TO DO: Images are to be left out; everything else in the listing should be repeated exactly.

------ TASK MATERIAL

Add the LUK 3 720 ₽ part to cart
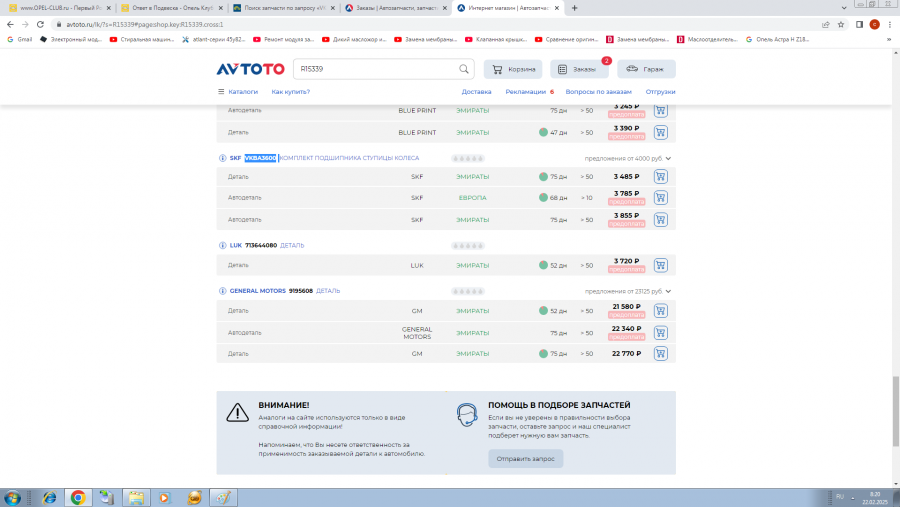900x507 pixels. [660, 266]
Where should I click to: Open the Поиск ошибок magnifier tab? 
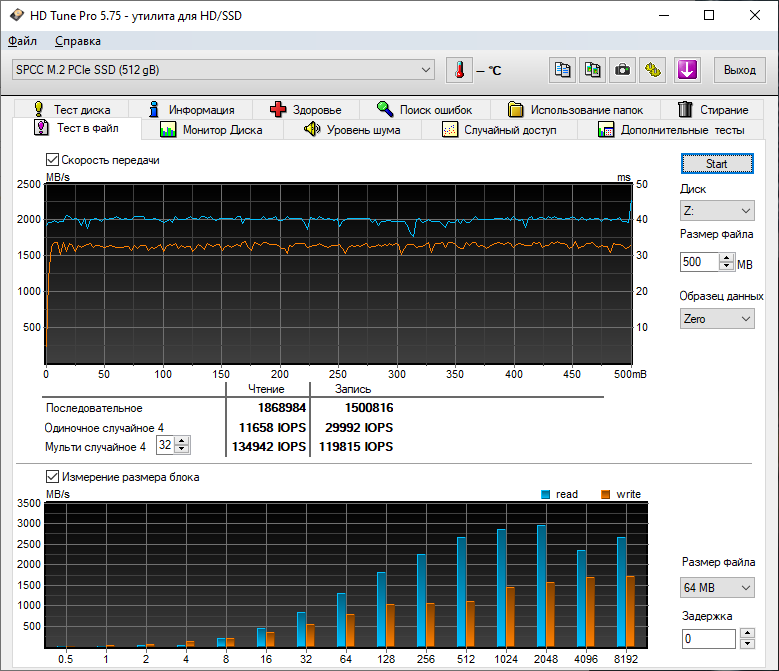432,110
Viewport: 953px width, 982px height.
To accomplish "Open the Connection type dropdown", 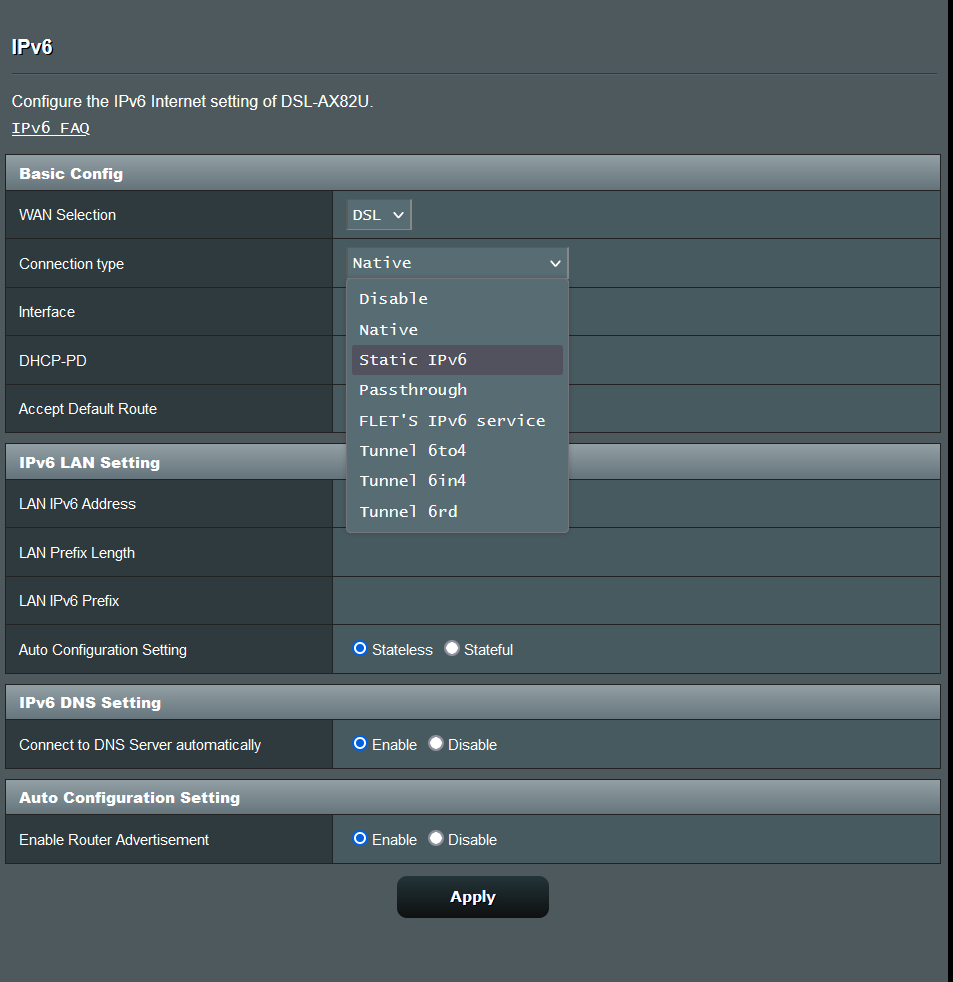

------------

EXERCISE ANSWER:
Add the LUK 3 720 ₽ part to cart
900x507 pixels. [660, 266]
Where should I click to: Open the Поиск ошибок magnifier tab? 
432,110
Viewport: 953px width, 982px height.
To accomplish "Open the Connection type dropdown", 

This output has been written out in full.